Segment Open

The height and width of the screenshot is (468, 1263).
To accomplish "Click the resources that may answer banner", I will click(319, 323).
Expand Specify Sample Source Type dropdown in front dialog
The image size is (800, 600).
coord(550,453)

Segment Closed

▶ EXERCISE DIRECTIONS
Reproduce the whole listing above, word for word.

▶ RESPONSE
The height and width of the screenshot is (468, 1263).
To accomplish "Click the resources that may answer banner", I will click(319, 323).
Expand Specify Sample Source Type dropdown in front dialog
The image size is (800, 600).
coord(550,453)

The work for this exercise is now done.